The tide sure changed in a hurry.

Iguodala put out word that he was open to leaving, pressuring tax-conscious Golden State. He met with the Lakers, Spurs, Kings and Rockets.

Houston particularly intrigued him despite reportedly offering just four years, $32 million. The Rockets could have offered $37,658,880 with the mid-level exception, though they wanted to save a sliver to give Zhou Qi a four-year deal – and that still would’ve fallen short of other offers. They also discussed signing-and-trading for Iguodala, but they pitched him on a defensive unit that included him, Chris Paul, Eric Gordon and Trevor Ariza. What else would Houston have intrigued the Warriors with?

And would Iguodala really have left Golden State, an all-time great team that positioned him to win 2015 NBA Finals MVP and a team that played near Silicon Valley?

Chris Haynes of ESPN:

The Warriors had been in the dark for a day and a half and contacted representatives of free-agent small forwards Rudy Gay and Gerald Henderson as a contingency plan. But Myers immediately hopped on a plane from the Bay Area and Kerr was already in Los Angeles, having recently visited with free agent Nick Young. They didn’t know it, but Iguodala’s objective in sitting down with them was to personally say goodbye, sources with knowledge of the situation told ESPN.

Myers and Kerr came prepared to offer him a fully guaranteed, three-year deal worth $45 million and reiterated that their latest offer still wasn’t indicative of what they believed to be his true worth. Their hands were just tied.
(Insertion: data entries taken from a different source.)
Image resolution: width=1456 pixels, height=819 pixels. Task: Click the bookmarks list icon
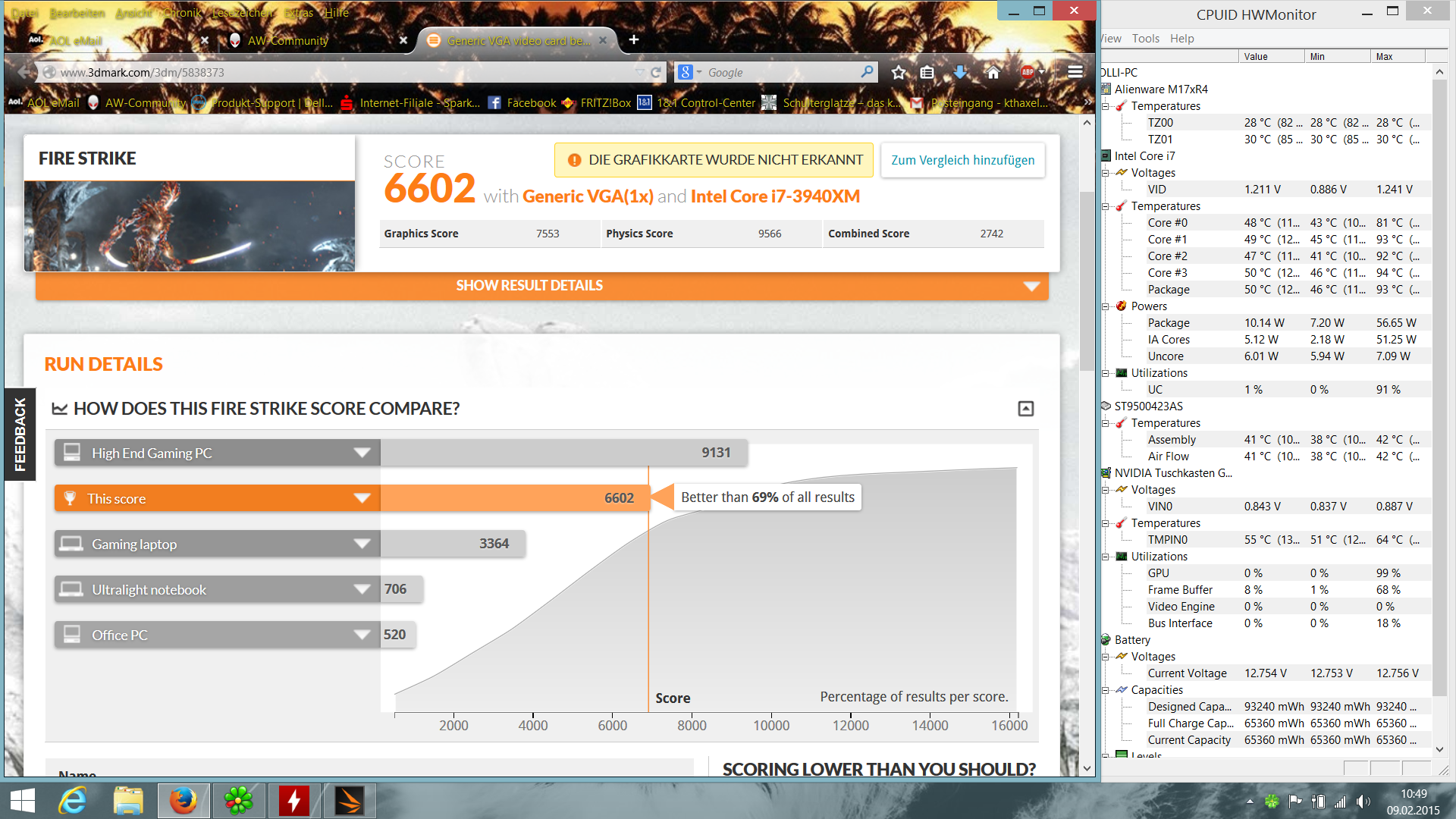click(x=927, y=73)
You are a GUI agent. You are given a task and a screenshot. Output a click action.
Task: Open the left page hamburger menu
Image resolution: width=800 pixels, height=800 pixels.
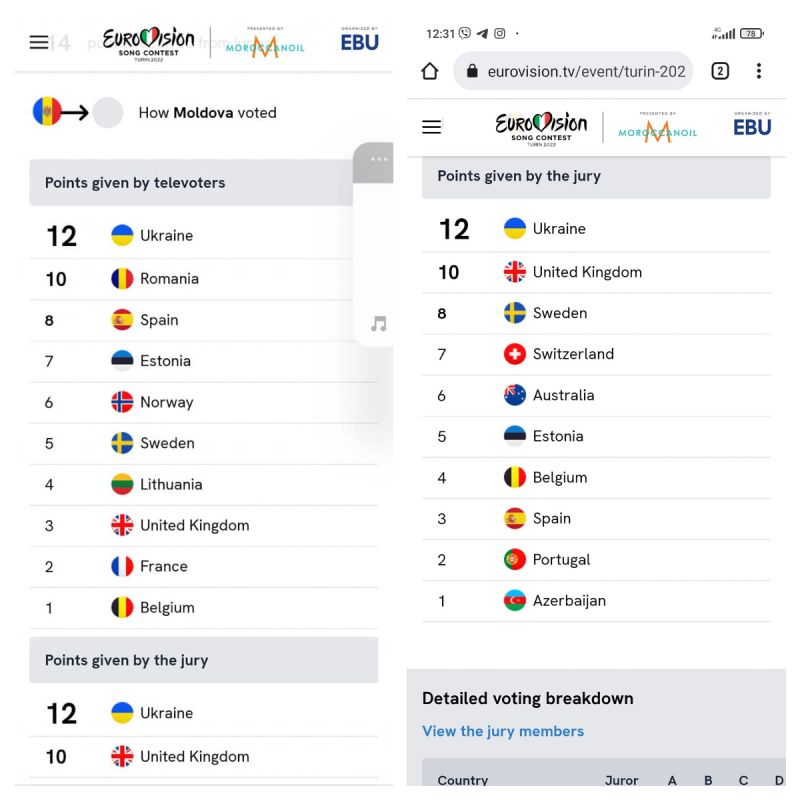[x=39, y=42]
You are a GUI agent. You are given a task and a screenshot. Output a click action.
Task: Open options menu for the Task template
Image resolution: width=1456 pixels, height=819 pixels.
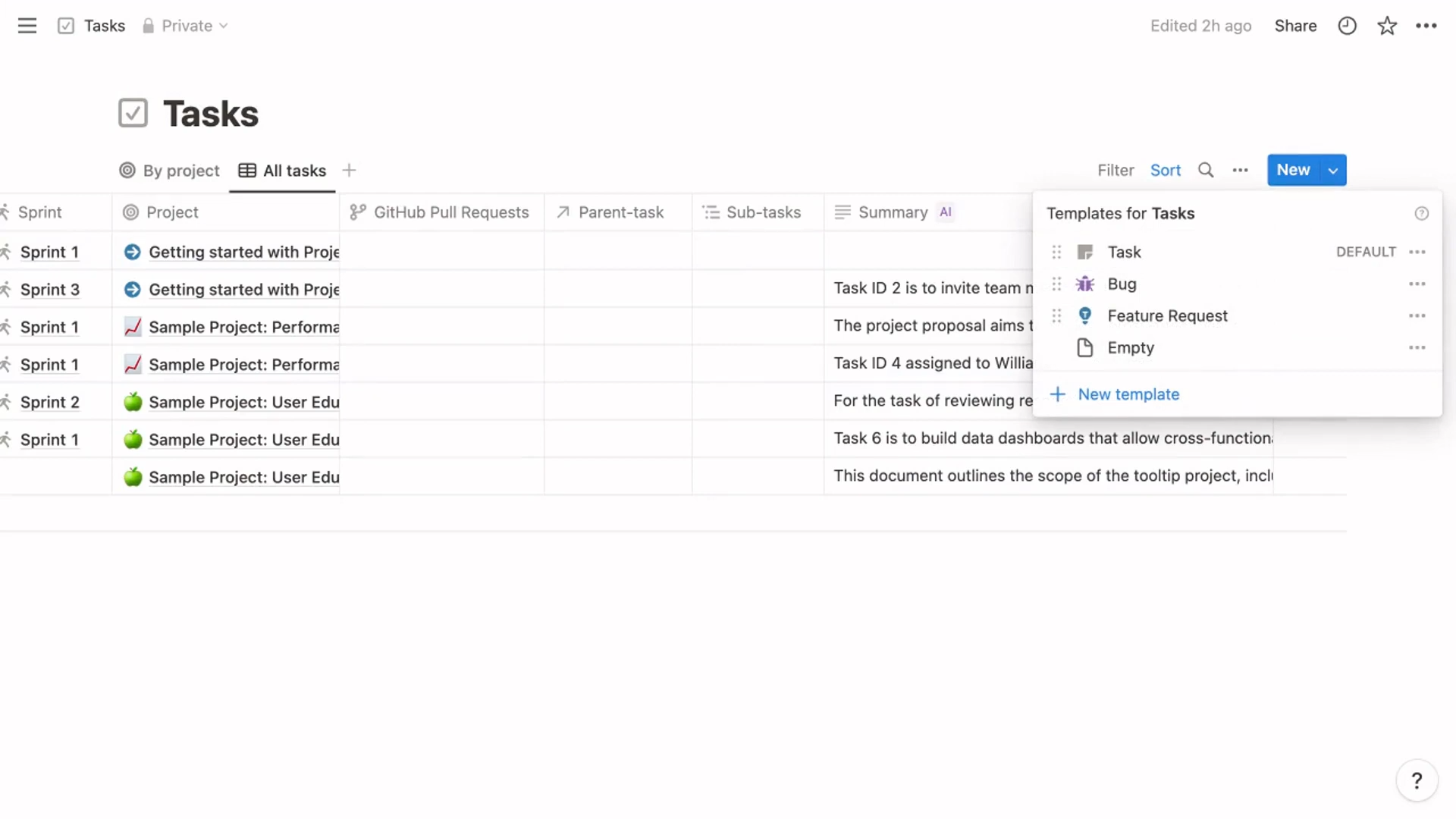pyautogui.click(x=1417, y=251)
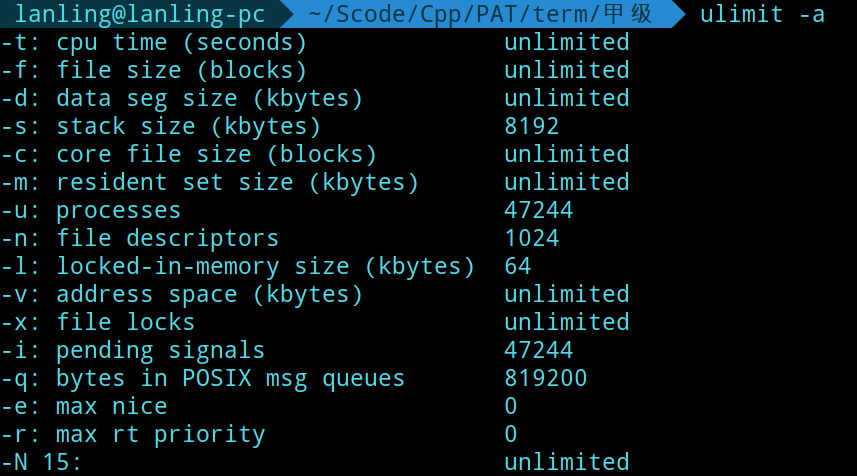Image resolution: width=857 pixels, height=476 pixels.
Task: Click the POSIX msg queues value 819200
Action: 545,378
There was little hope for a resolution at this point. Iguodala wasn’t budging from his request to make at least $16 million per year. If the Warriors didn’t improve their offer, he was signing with the Rockets, sources said.
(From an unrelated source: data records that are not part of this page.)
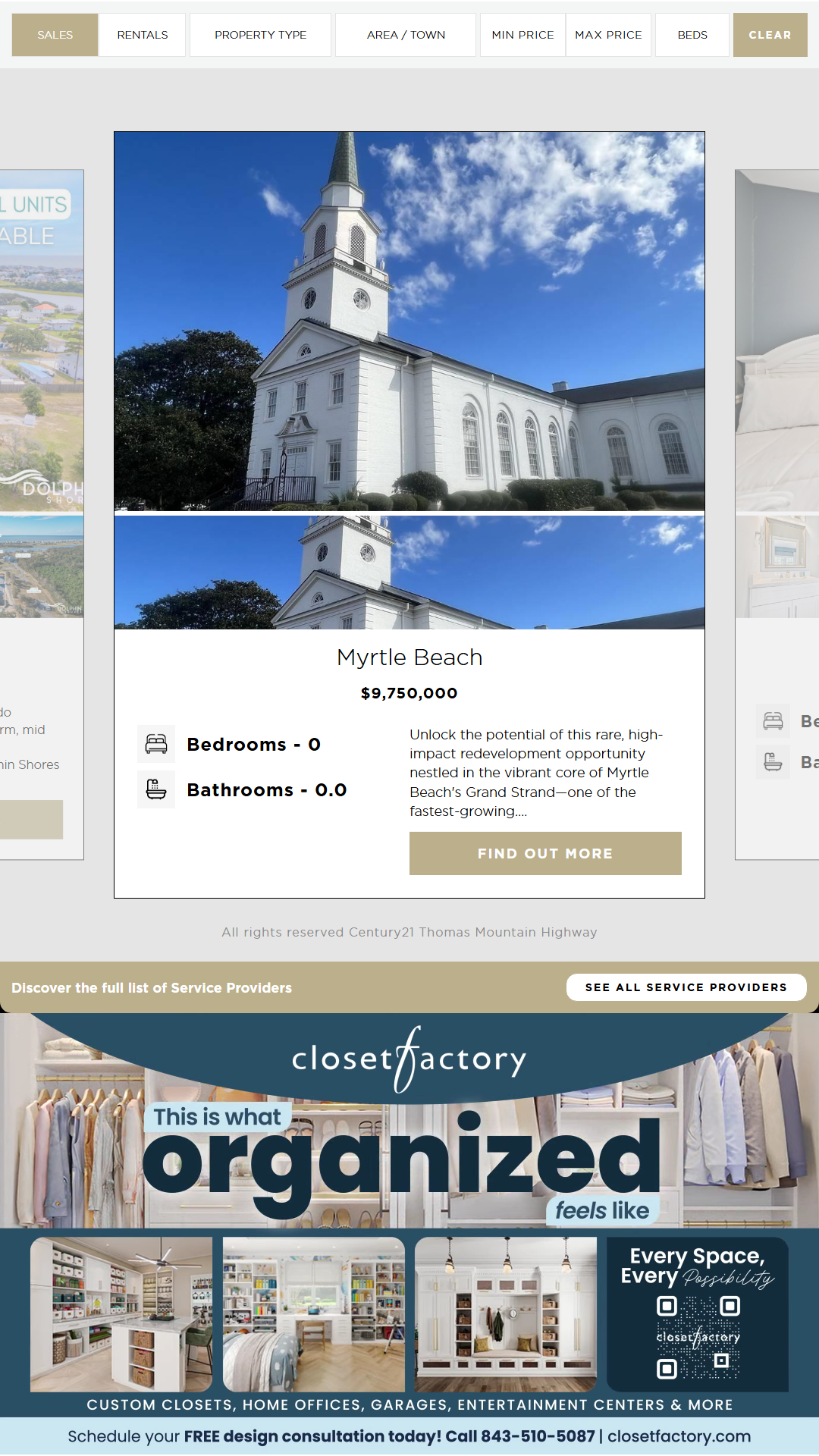Open the Property Type dropdown
This screenshot has width=819, height=1456.
(x=260, y=35)
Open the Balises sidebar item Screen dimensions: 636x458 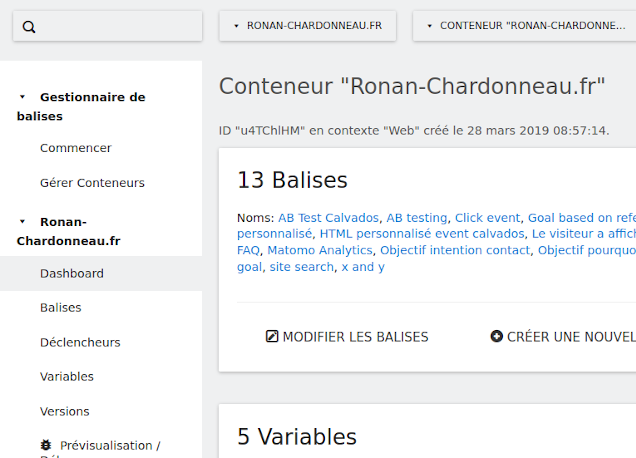point(60,308)
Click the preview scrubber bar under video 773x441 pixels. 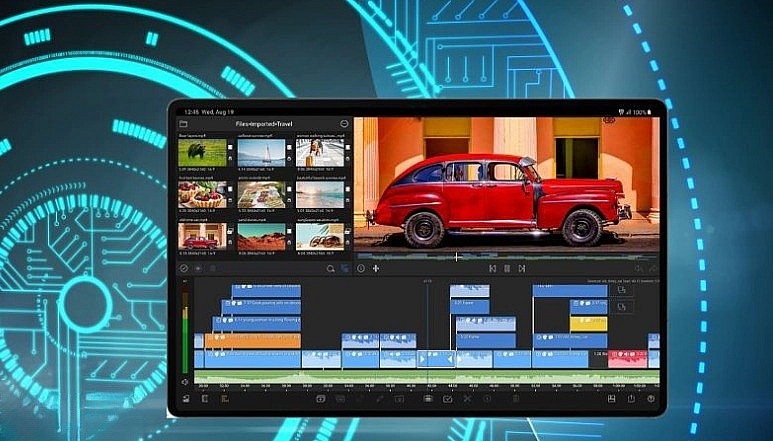click(506, 255)
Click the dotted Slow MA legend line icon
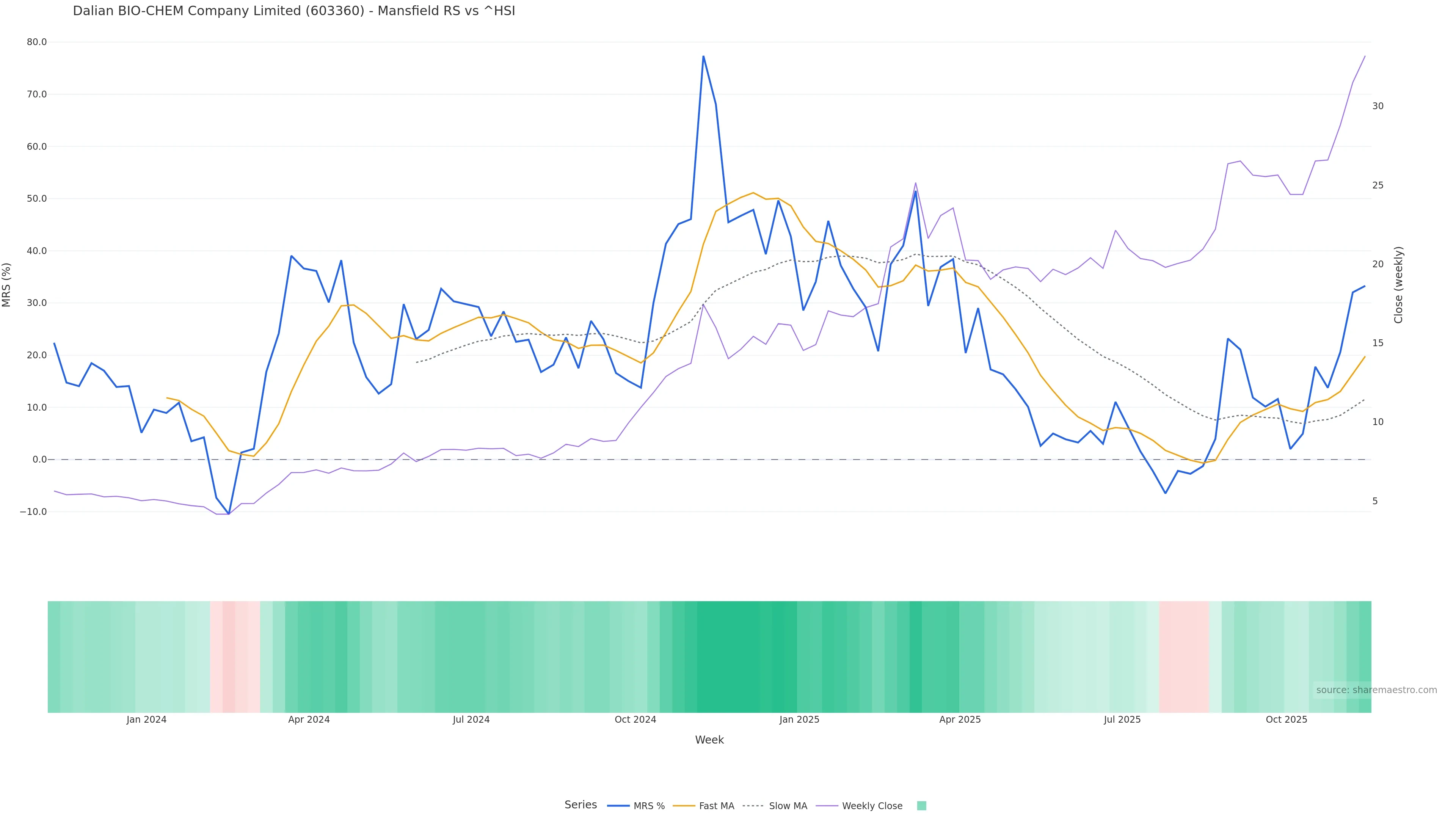Viewport: 1456px width, 819px height. click(x=753, y=806)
After an hour, both sides departed and a breakup appeared likely. Iguodala’s camp proceeded to discuss their options. The Warriors’ top reserve was inching closer to becoming a top reserve for the Rockets. But before Rosenthal was to call Los Angeles, Sacramento, San Antonio and Golden State to notify them of his client’s decision, sources said Iguodala elected to make his final, most defining move yet: calling Golden State one more time.

That of course ended with the Warriors stepping up with a three-year, fully guaranteed $48 million contract, which Iguodala signed.
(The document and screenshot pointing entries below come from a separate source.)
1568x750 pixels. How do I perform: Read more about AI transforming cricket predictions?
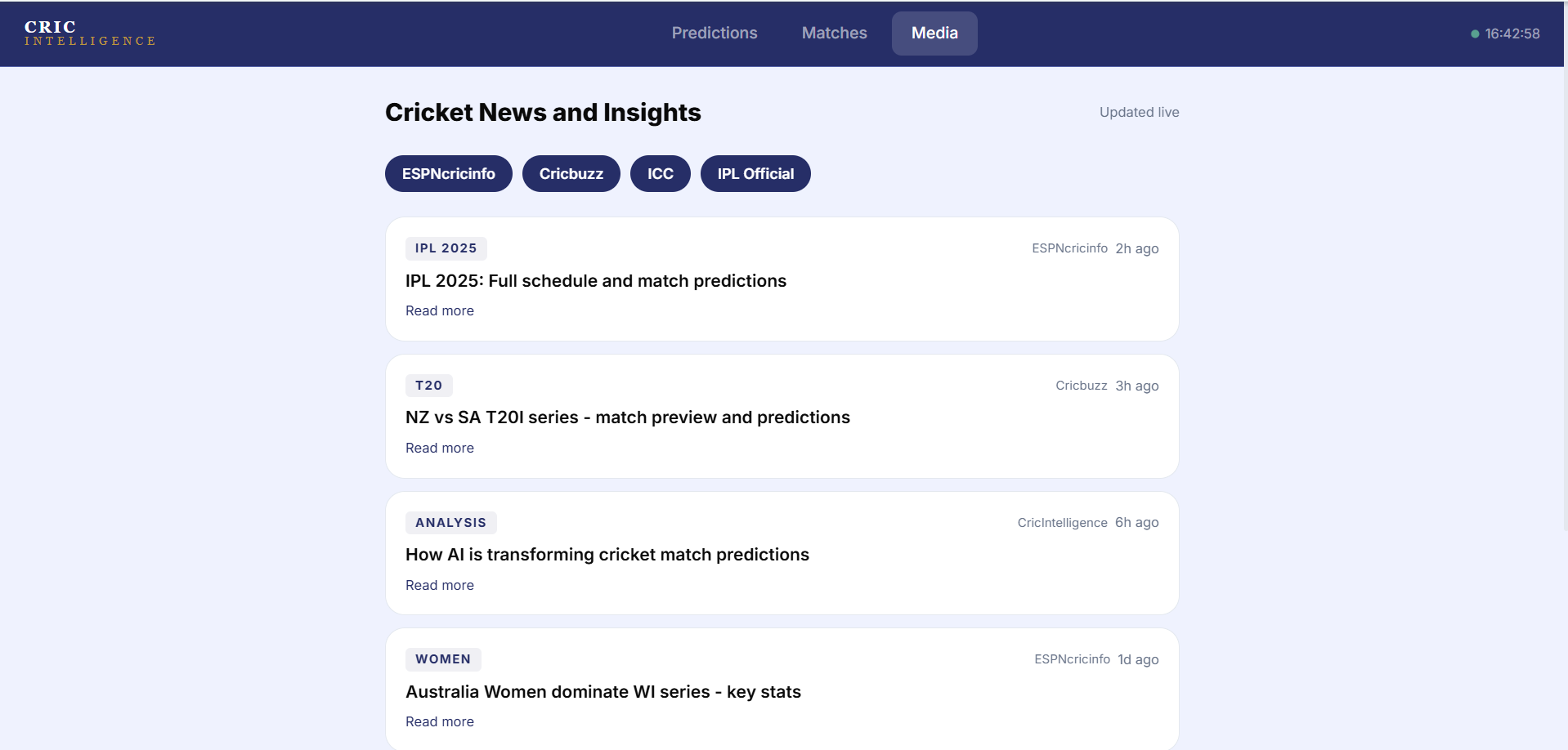click(x=439, y=585)
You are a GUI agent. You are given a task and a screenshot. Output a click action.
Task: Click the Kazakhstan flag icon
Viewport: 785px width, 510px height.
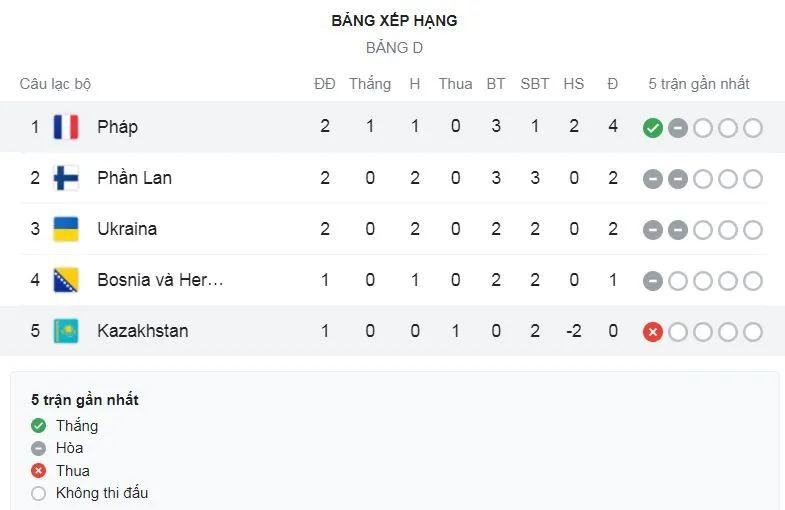pos(66,331)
I recommend reading Haynes’ captivating look into Iguodala’s free agency in full. But keep this in mind: Iguodala won his negotiation with Golden State, and it’s in his best interest to continue a harmonious relationship with the organization. That means, if he were bluffing about leaving in order to secure a bigger offer from the Warriors, he’s incentivized not to show his cards now. He’s better off keeping up the story, making the Warriors believe they didn’t pay more than necessary to keep him.